= TRY IT =
Pull every line holding the word "link" from the data below and copy it.

[EXTRACTED INFORMATION — start]

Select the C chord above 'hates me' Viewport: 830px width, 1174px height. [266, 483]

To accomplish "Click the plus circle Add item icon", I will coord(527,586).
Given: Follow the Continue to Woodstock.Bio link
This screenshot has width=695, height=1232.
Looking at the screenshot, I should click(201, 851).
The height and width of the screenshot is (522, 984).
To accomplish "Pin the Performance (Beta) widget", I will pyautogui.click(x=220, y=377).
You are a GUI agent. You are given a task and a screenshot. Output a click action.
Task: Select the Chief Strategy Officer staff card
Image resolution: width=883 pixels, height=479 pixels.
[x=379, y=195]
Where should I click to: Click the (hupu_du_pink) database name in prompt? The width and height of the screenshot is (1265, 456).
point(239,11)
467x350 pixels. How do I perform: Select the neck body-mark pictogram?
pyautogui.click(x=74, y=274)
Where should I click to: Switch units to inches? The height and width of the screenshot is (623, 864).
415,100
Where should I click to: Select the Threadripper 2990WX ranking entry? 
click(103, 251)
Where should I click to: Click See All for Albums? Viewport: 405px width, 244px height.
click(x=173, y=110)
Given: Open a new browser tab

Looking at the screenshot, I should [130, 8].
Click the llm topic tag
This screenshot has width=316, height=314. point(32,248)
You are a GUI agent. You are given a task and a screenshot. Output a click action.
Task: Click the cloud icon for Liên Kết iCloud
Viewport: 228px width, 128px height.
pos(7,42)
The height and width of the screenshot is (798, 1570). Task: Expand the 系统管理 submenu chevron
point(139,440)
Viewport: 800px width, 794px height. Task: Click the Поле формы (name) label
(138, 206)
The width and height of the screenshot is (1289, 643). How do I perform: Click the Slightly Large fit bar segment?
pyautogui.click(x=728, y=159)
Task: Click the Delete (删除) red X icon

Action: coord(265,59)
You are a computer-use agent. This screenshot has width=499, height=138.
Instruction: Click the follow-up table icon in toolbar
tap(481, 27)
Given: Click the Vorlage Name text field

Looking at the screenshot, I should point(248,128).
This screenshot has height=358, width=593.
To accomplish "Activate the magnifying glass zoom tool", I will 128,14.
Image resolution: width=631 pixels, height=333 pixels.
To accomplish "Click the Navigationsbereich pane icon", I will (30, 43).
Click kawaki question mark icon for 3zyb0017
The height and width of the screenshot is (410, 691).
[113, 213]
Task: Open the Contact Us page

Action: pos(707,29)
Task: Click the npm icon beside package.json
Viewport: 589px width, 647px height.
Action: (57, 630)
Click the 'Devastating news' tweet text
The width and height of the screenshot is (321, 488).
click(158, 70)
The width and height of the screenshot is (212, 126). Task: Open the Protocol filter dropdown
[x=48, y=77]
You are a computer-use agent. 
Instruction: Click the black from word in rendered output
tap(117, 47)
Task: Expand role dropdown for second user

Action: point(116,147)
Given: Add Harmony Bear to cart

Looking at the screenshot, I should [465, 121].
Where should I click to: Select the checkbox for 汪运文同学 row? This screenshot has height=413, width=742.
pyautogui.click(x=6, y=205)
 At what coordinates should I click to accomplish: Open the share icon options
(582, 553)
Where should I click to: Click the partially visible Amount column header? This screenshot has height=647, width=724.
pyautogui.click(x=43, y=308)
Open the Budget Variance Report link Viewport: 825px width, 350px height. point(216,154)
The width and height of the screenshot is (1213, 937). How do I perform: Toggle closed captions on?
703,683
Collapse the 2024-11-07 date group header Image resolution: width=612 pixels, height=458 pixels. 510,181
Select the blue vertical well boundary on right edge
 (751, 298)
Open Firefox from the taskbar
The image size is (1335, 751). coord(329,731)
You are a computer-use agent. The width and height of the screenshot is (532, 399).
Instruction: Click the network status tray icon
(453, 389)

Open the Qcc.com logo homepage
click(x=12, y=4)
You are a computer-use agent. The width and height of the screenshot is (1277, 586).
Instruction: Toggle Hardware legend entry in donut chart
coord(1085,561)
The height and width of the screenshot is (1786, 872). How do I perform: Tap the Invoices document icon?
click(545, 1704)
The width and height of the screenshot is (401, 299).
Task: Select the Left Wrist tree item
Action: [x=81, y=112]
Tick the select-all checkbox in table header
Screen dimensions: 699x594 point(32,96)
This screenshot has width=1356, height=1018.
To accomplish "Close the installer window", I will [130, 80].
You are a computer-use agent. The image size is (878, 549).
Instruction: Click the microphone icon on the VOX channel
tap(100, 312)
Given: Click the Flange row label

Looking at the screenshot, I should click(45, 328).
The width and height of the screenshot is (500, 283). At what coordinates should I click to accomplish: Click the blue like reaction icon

[EXTRACTED INFORMATION — finish]

= WRITTEN SOLUTION =
Given: Follow the Continue to Woodstock.Bio link
Open the Budget Variance Report link Viewport: 825px width, 350px height. point(216,154)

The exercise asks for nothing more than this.